- _WHAT TO PRODUCE_:
Could you restate, word for word, the line that has "Task: Open the Trash desktop icon" and all lines following it through the end of the entries below?

Saved data entries:
%%

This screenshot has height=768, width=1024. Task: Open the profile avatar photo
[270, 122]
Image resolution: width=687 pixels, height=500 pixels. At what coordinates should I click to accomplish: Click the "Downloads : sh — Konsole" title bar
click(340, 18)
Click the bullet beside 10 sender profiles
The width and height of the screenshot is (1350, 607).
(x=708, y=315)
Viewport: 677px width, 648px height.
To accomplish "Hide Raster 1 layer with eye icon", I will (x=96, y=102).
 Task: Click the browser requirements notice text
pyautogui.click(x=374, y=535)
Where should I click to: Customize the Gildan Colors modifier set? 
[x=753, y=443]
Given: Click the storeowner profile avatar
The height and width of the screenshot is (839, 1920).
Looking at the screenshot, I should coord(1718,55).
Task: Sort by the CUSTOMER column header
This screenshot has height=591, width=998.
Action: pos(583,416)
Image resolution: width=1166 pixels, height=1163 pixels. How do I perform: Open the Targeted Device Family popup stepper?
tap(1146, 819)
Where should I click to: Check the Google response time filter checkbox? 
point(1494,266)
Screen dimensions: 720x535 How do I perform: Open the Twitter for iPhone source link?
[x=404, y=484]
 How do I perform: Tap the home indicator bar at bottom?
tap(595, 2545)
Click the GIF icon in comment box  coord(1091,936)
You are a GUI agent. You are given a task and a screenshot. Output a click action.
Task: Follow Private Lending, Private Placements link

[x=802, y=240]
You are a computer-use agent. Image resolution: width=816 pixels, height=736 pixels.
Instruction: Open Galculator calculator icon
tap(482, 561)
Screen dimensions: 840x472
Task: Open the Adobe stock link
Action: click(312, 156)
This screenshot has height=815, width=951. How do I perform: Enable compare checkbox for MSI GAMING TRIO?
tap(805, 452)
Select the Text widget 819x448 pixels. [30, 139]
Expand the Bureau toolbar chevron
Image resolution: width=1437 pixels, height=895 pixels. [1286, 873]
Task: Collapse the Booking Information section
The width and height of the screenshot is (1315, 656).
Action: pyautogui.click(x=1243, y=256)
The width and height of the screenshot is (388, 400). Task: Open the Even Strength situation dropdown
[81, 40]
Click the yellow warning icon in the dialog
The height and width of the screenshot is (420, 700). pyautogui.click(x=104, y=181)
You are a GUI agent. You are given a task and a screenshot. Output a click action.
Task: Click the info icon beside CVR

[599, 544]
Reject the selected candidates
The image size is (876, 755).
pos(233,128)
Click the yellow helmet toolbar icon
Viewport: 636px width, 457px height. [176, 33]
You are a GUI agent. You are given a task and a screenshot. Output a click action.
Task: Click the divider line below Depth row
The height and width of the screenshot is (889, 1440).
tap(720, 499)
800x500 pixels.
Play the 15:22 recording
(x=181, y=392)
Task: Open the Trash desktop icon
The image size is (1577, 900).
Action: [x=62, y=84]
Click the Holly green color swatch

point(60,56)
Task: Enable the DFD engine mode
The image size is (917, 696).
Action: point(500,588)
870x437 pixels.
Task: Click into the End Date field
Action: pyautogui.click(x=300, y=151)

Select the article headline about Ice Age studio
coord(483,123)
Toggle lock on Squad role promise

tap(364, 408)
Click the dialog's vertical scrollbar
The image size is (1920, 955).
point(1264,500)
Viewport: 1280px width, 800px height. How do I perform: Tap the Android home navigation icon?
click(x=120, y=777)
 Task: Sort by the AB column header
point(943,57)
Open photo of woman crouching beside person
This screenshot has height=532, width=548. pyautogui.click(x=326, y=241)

%%

- _ANSWER SPACE_:
Task: Open the Trash desktop icon
The image size is (1577, 900).
Action: [x=62, y=84]
Click the Holly green color swatch

point(60,56)
Task: Enable the DFD engine mode
The image size is (917, 696).
Action: point(500,588)
870x437 pixels.
Task: Click into the End Date field
Action: pyautogui.click(x=300, y=151)

Select the article headline about Ice Age studio
coord(483,123)
Toggle lock on Squad role promise

tap(364, 408)
Click the dialog's vertical scrollbar
The image size is (1920, 955).
point(1264,500)
Viewport: 1280px width, 800px height. How do I perform: Tap the Android home navigation icon?
click(x=120, y=777)
 Task: Sort by the AB column header
point(943,57)
Open photo of woman crouching beside person
This screenshot has height=532, width=548. pyautogui.click(x=326, y=241)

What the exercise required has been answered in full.